[Work order] Write out the lines of the material below word for word, starting at the line that contains "The width and height of the screenshot is (500, 648)." and continuing through the last line of the material.

[Records to process Boundary: Start]

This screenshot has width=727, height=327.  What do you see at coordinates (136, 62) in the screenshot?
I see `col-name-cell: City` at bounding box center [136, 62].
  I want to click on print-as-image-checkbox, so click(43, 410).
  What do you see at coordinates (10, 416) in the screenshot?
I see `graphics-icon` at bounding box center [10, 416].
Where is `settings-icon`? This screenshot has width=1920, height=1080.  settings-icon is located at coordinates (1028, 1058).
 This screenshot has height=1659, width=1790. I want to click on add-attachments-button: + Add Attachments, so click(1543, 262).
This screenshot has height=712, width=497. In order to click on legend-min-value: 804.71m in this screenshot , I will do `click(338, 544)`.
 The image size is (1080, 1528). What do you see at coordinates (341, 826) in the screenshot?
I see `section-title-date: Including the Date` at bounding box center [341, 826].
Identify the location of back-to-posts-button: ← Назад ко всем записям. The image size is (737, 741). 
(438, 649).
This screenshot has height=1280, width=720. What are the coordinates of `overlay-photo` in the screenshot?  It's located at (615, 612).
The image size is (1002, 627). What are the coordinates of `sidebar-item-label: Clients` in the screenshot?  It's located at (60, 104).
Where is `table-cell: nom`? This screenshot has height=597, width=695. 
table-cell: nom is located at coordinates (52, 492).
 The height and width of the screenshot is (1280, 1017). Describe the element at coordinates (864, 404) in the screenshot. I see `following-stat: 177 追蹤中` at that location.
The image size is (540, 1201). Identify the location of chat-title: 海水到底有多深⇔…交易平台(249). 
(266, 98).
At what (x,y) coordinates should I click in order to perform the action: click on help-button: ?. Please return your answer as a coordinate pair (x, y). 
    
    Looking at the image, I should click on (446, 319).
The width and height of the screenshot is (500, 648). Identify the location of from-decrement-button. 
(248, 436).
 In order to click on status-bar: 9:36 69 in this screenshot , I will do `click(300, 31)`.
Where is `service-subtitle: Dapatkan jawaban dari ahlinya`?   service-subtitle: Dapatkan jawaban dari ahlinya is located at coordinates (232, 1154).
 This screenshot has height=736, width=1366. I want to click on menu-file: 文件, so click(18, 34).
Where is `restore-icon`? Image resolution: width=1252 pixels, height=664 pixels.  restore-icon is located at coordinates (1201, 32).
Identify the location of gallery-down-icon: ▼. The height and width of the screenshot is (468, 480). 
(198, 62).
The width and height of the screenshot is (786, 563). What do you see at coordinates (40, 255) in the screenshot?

[Records to process Boundary: End]

[Response]
The width and height of the screenshot is (500, 648). Identify the location of from-decrement-button. 
(248, 436).
 In order to click on status-bar: 9:36 69 in this screenshot , I will do `click(300, 31)`.
Where is `service-subtitle: Dapatkan jawaban dari ahlinya`?   service-subtitle: Dapatkan jawaban dari ahlinya is located at coordinates (232, 1154).
 This screenshot has height=736, width=1366. I want to click on menu-file: 文件, so click(18, 34).
Where is `restore-icon`? Image resolution: width=1252 pixels, height=664 pixels.  restore-icon is located at coordinates (1201, 32).
Identify the location of gallery-down-icon: ▼. The height and width of the screenshot is (468, 480). 
(198, 62).
The width and height of the screenshot is (786, 563). What do you see at coordinates (40, 255) in the screenshot?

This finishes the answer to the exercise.